There are heaps of valueless old paintings everywhere. That one, no

doubt, has always been here. But I don't know; I never noticed it

before."

Whilst speaking he had at last risen to his feet, and this simple action

had brought on such a fit of shivering that he could scarcely take leave,

so violently did his teeth chatter with fever. "No, no, don't show me

out," he stammered, "keep the lamp here. And to conclude: the best course

is for you to leave yourself in the hands of Monsignor Nani, for he, at

all events, is a superior man. I told you on your arrival that, whether

you would or not, you would end by doing as he desired. And so what's the

use of struggling?
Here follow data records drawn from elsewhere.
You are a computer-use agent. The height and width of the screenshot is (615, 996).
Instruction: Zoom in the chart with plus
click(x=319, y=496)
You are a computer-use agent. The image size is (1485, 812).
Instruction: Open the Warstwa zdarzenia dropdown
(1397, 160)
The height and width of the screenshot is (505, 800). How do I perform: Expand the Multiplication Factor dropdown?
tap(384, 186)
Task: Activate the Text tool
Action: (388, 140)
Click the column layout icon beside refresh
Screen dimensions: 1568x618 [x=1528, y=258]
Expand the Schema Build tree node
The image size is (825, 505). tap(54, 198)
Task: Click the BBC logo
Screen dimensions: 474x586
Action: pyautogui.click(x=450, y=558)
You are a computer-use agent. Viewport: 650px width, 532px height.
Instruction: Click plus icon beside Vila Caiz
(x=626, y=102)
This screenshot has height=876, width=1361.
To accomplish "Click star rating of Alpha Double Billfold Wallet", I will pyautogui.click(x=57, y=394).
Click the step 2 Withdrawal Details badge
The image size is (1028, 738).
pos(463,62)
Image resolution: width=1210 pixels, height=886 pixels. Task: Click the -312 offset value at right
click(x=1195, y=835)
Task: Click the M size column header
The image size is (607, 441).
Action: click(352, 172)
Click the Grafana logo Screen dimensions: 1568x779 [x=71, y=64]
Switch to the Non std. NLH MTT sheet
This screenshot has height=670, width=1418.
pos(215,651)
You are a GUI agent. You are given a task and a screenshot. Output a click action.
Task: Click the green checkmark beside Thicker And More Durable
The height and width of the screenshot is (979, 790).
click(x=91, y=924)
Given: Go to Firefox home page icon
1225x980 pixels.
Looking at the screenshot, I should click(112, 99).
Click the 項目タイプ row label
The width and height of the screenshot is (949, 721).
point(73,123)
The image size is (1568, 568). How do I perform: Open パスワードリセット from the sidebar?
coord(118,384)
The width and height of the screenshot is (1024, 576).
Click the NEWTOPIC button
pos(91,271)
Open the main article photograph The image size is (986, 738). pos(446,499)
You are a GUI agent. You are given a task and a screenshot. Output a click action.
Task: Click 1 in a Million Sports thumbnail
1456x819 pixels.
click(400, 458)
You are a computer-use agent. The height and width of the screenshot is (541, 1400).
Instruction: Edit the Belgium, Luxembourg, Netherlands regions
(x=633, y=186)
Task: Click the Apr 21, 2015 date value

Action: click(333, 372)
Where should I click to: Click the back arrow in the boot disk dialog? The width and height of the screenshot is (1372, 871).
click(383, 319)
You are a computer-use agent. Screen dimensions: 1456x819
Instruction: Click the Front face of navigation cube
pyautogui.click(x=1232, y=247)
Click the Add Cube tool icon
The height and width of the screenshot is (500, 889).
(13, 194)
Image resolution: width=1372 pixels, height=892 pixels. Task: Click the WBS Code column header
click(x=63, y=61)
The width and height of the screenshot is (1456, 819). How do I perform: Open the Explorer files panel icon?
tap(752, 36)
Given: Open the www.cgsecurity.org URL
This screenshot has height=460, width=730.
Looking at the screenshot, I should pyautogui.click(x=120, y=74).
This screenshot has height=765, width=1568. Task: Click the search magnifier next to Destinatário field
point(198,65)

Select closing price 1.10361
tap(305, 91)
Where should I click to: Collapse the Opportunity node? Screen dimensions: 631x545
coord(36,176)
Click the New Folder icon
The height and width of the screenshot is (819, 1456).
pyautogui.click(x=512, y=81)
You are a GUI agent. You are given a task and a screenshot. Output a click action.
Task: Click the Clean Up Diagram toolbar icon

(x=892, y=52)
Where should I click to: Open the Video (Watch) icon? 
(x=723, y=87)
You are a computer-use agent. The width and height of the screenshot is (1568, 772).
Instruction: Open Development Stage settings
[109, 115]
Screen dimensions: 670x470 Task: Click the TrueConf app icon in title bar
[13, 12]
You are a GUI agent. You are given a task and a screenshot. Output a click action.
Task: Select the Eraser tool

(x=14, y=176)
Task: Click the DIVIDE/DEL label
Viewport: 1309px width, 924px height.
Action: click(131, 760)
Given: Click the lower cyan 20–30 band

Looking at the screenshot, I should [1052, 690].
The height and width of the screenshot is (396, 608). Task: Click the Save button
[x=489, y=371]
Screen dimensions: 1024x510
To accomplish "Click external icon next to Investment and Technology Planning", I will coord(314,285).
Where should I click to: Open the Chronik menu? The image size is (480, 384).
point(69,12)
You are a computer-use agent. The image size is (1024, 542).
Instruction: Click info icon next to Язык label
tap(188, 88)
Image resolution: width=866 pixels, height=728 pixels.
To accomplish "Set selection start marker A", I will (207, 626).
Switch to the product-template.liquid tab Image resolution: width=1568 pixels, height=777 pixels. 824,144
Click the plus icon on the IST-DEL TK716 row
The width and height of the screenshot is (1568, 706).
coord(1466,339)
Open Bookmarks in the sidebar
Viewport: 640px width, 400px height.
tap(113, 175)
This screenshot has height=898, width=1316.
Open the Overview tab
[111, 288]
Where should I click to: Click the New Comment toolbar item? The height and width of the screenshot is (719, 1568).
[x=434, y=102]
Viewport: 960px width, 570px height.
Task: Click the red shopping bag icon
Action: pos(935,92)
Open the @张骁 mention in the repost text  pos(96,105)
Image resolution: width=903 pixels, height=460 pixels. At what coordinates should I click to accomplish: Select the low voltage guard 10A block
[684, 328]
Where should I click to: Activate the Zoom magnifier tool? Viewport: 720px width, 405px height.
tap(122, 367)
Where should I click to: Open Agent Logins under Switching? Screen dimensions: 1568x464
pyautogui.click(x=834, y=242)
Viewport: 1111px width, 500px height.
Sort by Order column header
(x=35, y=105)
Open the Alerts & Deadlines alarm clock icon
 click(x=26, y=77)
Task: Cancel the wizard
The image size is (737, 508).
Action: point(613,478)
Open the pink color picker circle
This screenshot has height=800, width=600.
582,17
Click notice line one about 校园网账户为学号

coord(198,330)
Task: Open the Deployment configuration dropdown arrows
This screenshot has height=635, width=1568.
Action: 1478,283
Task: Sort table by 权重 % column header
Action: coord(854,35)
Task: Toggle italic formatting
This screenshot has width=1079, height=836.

And mind, not a word of our conversation to-night; it

would mean my death."

Then he noiselessly opened the doors, glanced distrustfully into the

darkness of the passage, and at last ventured out and disappeared,

regaining his own room with such soft steps that not the faintest

footfall was heard amidst the tomb-like slumber of the old mansion.

On the morrow, Pierre, again mastered by a desire to fight on to the very

end, got Don Vigilio to recommend him to the Pope's confessor, the

Franciscan friar with whom the secretary was slightly acquainted.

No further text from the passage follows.